Trent’anni dalle prime lauree in Sicilia, l’Ordine regionale celebra il ruolo dello Psicologo

Palermo – Sono trascorsi trent’anni da quando una commissione universitaria si trovò a proclamare i primi dottori in Psicologia. Giovanissimi studenti e studentesse che, per frequentare i corsi Unipa, dovevano trasferirsi a Palermo o affrontare lunghi viaggi da Catania, Messina e dalle altre province. Trent’anni durante i quali il mondo è cambiato e i ritmi di vita sono stati stravolti, per ultimo dalla pandemia Covid-19. Anche per questo l’Ordine degli psicologi della Regione Siciliana, in occasione della ventinovesima Giornata mondiale della salute mentale, ha organizzato domenica 10 ottobre, ore 10.30, all’ex Real Fonderia Oretea (piazza Fonderia, Palermo), un evento per celebrare il ruolo dello psicologo e una comunità di professionisti che oggi in Sicilia conta circa novemila iscritti.

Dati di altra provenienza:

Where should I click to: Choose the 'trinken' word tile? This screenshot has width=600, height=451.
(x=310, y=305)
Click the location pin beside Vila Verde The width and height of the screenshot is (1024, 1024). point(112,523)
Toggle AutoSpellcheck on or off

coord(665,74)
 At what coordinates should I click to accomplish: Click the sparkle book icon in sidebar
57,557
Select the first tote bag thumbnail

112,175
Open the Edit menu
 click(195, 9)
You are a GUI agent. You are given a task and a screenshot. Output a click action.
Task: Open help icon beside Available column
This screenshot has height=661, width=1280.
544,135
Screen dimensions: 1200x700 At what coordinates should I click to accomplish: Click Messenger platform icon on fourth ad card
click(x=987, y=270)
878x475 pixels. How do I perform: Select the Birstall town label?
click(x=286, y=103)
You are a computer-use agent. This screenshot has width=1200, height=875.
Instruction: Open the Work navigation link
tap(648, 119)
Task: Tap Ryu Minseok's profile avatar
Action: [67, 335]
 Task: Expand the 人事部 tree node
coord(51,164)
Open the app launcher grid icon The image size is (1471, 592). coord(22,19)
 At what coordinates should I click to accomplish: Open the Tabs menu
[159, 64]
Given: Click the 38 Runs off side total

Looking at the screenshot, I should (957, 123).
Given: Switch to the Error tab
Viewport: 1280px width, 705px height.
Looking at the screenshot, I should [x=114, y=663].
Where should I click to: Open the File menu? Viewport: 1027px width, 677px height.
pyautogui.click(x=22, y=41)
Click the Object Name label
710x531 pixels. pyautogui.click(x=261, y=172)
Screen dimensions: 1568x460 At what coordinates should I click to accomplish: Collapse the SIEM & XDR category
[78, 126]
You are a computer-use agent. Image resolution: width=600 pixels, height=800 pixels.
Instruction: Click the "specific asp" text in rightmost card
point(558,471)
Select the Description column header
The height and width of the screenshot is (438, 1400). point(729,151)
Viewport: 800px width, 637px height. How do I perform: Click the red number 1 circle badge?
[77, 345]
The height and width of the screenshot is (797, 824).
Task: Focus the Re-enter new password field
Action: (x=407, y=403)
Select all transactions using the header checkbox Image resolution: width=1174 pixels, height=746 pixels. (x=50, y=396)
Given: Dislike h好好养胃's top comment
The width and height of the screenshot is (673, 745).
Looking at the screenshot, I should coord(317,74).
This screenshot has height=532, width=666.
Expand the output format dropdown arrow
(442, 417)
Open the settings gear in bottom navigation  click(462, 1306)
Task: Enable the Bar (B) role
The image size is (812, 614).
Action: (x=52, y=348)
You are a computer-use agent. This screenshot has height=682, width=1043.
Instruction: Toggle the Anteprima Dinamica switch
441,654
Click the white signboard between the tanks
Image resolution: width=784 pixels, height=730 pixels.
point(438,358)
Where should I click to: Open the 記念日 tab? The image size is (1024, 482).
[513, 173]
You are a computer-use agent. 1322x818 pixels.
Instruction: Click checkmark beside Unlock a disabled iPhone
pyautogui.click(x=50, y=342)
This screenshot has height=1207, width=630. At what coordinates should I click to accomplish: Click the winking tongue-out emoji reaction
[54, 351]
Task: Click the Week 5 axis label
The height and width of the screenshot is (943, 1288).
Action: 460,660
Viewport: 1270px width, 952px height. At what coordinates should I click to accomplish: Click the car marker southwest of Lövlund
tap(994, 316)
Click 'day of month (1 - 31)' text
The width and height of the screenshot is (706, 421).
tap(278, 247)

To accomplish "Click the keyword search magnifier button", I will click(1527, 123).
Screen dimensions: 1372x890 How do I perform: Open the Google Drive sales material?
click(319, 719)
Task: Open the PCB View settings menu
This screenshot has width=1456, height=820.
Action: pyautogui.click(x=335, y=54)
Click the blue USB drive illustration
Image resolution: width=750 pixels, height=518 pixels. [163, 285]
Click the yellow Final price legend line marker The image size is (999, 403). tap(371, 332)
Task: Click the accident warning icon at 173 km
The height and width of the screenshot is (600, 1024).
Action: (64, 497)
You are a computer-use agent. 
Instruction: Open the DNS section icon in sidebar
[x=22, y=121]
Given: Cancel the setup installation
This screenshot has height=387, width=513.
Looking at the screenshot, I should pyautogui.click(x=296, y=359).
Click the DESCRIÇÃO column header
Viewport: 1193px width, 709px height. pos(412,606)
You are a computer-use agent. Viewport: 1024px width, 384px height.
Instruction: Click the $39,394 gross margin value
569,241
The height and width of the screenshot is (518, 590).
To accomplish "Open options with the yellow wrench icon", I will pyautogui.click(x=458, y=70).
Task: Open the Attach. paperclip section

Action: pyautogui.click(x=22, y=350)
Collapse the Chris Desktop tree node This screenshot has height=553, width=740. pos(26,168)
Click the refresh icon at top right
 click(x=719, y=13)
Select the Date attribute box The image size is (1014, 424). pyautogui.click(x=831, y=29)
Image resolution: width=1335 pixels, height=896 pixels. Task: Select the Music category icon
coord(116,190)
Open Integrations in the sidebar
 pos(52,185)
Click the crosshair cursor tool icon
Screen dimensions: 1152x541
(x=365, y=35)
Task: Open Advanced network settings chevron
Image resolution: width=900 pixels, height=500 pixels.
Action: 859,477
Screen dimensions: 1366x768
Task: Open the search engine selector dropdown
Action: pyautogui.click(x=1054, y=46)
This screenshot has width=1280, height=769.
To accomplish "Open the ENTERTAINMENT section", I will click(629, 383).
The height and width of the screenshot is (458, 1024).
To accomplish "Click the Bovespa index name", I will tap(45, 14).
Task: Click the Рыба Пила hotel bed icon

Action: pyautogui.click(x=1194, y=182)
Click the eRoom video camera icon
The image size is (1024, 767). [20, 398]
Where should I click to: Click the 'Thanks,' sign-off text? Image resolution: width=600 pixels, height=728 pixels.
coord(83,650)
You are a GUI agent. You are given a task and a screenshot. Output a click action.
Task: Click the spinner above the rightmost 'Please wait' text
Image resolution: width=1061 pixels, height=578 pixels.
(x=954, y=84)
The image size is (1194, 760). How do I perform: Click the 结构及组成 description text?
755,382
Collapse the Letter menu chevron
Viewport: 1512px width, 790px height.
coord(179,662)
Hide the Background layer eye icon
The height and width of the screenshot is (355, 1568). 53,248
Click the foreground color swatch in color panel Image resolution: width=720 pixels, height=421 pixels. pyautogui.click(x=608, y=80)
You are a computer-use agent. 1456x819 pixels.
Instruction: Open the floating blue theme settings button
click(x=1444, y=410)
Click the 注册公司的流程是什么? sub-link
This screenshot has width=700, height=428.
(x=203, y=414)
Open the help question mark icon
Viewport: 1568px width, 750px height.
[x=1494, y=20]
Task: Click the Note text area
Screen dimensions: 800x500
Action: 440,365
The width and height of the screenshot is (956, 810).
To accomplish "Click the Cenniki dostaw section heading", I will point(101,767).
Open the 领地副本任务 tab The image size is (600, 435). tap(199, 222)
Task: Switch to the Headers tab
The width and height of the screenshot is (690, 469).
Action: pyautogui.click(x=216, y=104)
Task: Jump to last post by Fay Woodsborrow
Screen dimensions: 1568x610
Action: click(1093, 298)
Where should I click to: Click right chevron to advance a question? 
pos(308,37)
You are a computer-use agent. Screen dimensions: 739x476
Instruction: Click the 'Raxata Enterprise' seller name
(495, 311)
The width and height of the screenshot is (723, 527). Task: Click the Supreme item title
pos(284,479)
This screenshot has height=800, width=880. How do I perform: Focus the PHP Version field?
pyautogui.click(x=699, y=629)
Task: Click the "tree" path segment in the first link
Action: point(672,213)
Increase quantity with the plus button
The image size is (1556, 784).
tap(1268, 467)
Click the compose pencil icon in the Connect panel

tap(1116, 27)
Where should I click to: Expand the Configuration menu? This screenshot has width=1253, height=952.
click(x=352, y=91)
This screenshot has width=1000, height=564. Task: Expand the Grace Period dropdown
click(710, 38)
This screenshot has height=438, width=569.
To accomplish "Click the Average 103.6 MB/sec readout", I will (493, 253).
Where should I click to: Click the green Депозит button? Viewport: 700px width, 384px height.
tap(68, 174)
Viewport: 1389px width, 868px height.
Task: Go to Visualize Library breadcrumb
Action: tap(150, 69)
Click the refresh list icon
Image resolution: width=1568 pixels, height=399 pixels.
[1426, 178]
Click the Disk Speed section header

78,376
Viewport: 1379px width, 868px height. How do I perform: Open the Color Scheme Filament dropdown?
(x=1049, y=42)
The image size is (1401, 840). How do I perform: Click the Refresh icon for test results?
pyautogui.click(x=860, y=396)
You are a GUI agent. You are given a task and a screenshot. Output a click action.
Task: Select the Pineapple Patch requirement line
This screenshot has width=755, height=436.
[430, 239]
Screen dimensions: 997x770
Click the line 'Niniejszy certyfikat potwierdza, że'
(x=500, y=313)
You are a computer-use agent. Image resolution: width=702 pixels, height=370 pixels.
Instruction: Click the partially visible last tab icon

“E’ un momento particolare nella vita del nostro Ordine, una tappa significativa che abbiamo il desiderio di festeggiare e condividere con i colleghi e le colleghe che hanno contribuito, con il loro lavoro quotidiano, a segnare l’avvio e l’evoluzione della psicologia in Sicilia. Trent’anni – afferma la presidente dell’Ordine degli psicologi della Regione Siciliana, Gaetana D’Agostino – che scegliamo di celebrare oggi, proprio in occasione della Giornata mondiale della psicologia. Trent’anni di storia, cambiamenti, progressi e affermazione della psicologia che, in questi tempi di emergenze e vulnerabilità, ha rappresentato sempre più un necessario contributo per i singoli individui e le comunità”.

L’Ordine degli psicologi della Regione Siciliana ha inoltre programmato, da lunedì 11 a venerdì 15 ottobre, il ciclo di incontri web “Vie d’uscita, tra i desideri e il bisogno di riabitare i territori”. Cinque appuntamenti – tutti i giorni alle ore 18 in diretta sulla pagina Facebook dell’Ordine – con professionisti ed esperti di vari settori per promuovere la cultura e l’informazione psicologica nella cittadinanza, sensibilizzare e informare sugli aspetti legati al benessere e alla salute mentale, stimolare la capacità di lettura dei propri vissuti per riflettere e individuare percorsi di risoluzione e fornire strumenti per migliorare le capacità di affrontare le problematiche di carattere psicosociale insorte a causa dell’emergenza sanitaria.

A causa delle prescrizioni previste per il contenimento dei contagi, l’accesso alla struttura sarà contingentato e garantito nel rispetto delle norme anti-Covid.